PROBLEM 1. From the passage on Mars organics and salts below, list the salts that were found in the Gusev Crater.
PROBLEM 2.
Based on the passage on Mars organics and salts, mark each statement yes or no, and quote the words from the passage that decide it.
(a) The Viking samples were heated only to 500°C.
(b) Clark says concentrated occurrences of chlorine have been found in abundance.
(c) Sulfates significantly depress the freezing point of water.
PROBLEM 3. Please write the next part of the passage on Mars organics and salts, picking up after its final sentence.

GIVEN TEXT.
· · · · · · ·

Another audience member mentioned again the likelihood of organic matter from meteoritic impacts, or maybe an igneous, hydrothermal type of abiotic organic matter, which should be all over Mars. Biological organics might also contribute to the organic content on Mars. She said that the Viking experiment would not have broken down all organic macromolecules, because the samples were only heated to 500°C. Therefore, organic macromolecules would not have been detected by Viking. She then said that the release of oxygen complicates the analysis. However, it might be helpful because that means it could combust with the organics allowing for its detection. Clark said that the martian surface should contain organic materials approaching the 1,000 parts per million (ppm) level just from meteorites, judging by both the nickel content of the soil and the impact rates. Therefore, much of it seems to have been oxidized, converted, or degraded to result in the low levels seen today.

A workshop participant asked what the salts (iron sulfates, magnesium sulfates, chlorides, and bromides) found in the Gusev Crater imply about Mars. She said that they have sometimes been interpreted as showing modern mobility of fluids in the top meter of soil. Clark said that the Spirit rover found material that is a mixture of ferric sulfate, magnesium sulfate, and a silica-independent phase at multiple elevations. He has no clue how water could have distributed them this way. Clark also doesn’t know why they haven’t found more concentrated occurrences of chlorine, especially since perchlorates significantly depress the freezing point of water, whereas sulfates do not. This means that the perchlorates and chlorides should be mobile and become highly concentrated, while sulfates should remain more diffuse. However, the opposite is seen. Bromine, he said, is extremely erratic and could be mobilized just by frost, since bromine is also a powerful freezing point depressor.

· · · · · · ·

Collected data
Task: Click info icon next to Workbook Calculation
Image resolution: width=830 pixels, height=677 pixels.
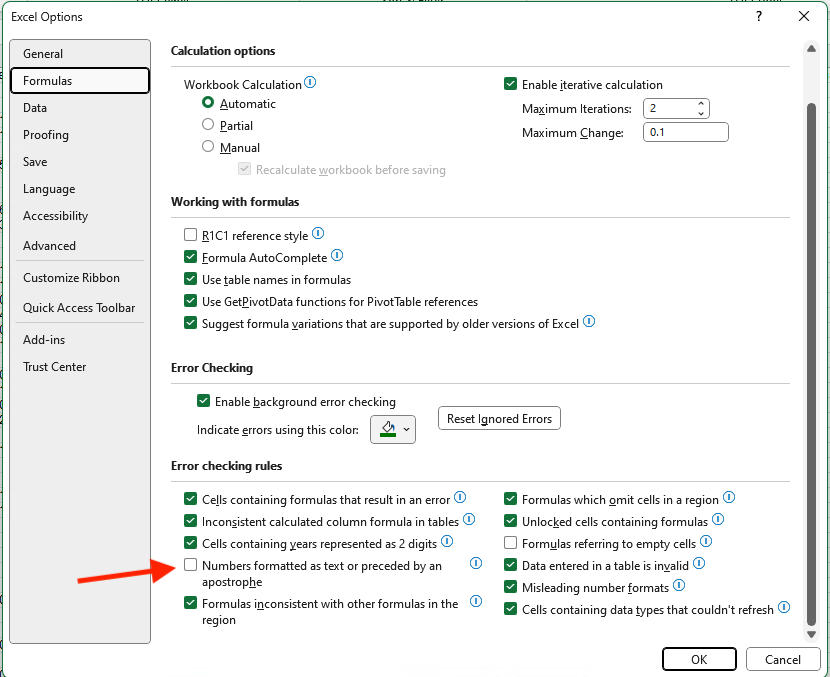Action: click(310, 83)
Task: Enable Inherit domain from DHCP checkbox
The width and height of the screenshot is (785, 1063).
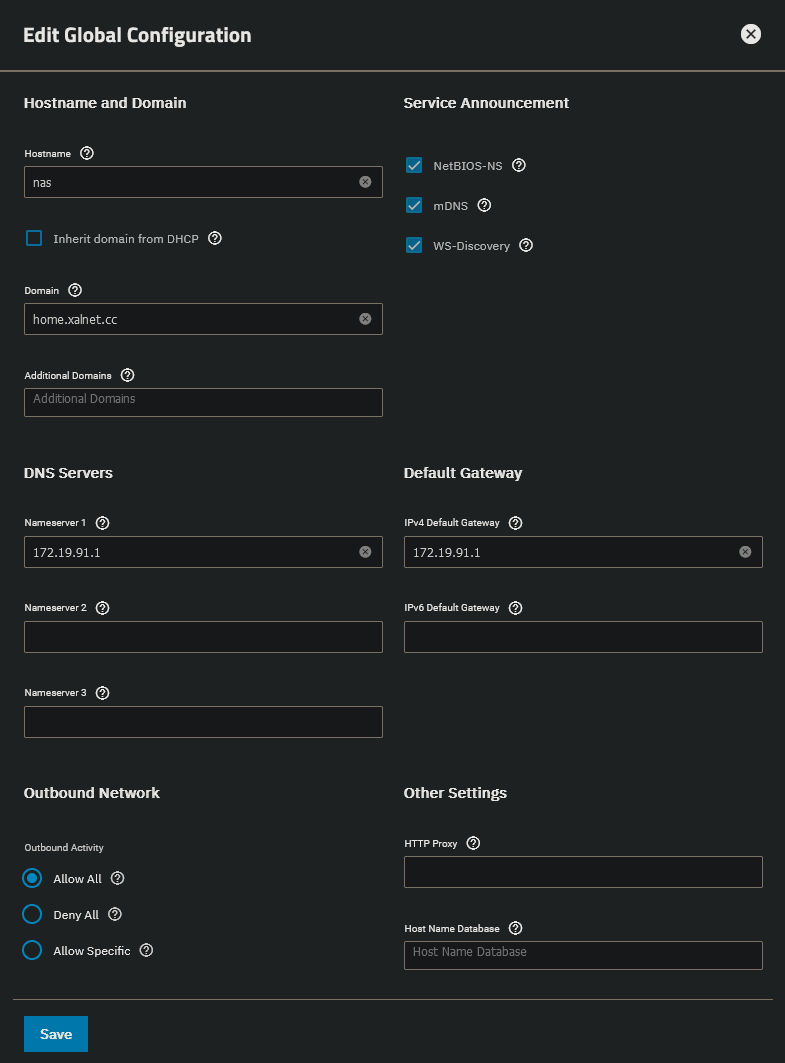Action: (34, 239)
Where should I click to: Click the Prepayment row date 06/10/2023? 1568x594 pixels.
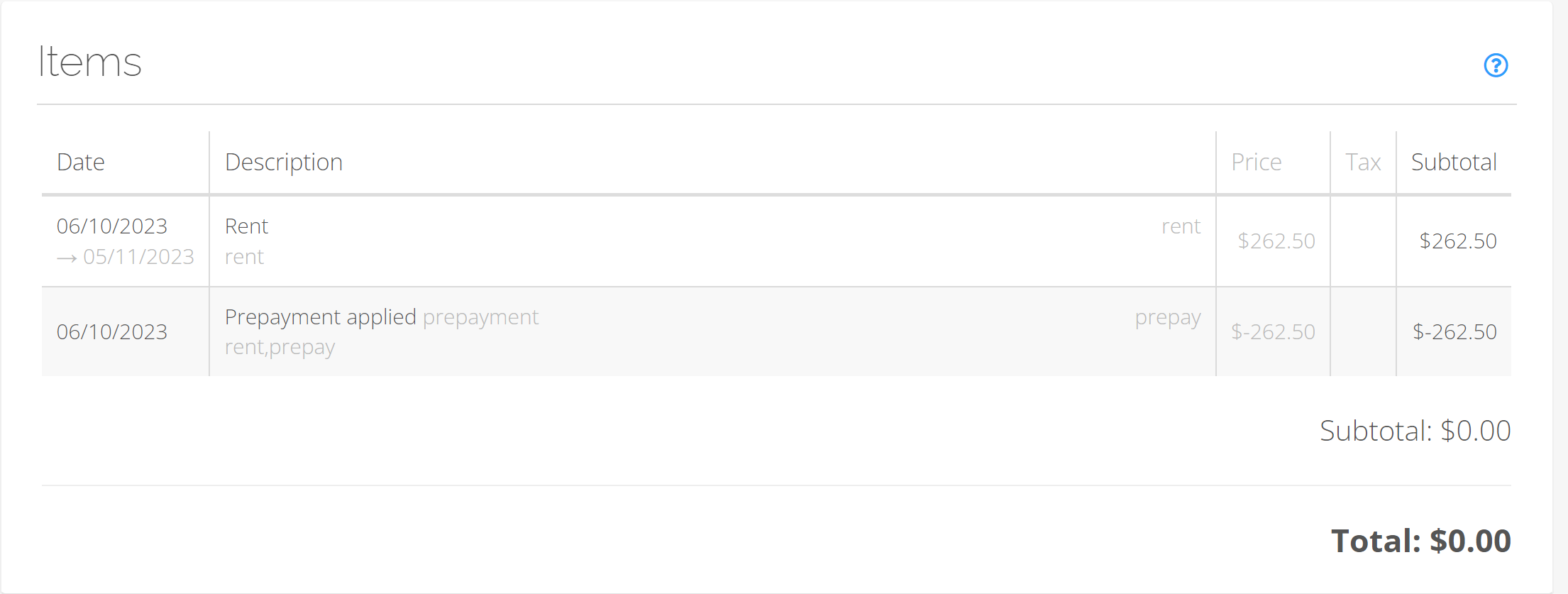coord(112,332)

· · · · · · ·

RESPONSE BOX 1.
- Iron sulfates
- Magnesium sulfates
- Chlorides
- Bromides

RESPONSE BOX 2.
(a) Yes: "the samples were only heated to 500°C"
(b) No: "Clark also doesn’t know why they haven’t found more concentrated occurrences of chlorine"
(c) No: "perchlorates significantly depress the freezing point of water, whereas sulfates do not"

RESPONSE BOX 3.
The last question to Clark was whether he thought that Wolf Vishniac’s “Wolf Trap” should have gone to Mars. The Wolf Trap was designed to place martian dust into a tube containing nutrients in liquid form. Properties such as the pH and turbidity would then be monitored for signs indicating life. However, we now know that martian dust in the atmosphere is in the 3 to 4 micron class, much finer than Earth’s dust. Therefore, suspended dust particles would have confounded the experiment. The question was subsequently addressed when the pH of soil was later measured directly by Phoenix. Vishniac did, however, make an enormous contribution to the thought processes behind the search for life on Mars.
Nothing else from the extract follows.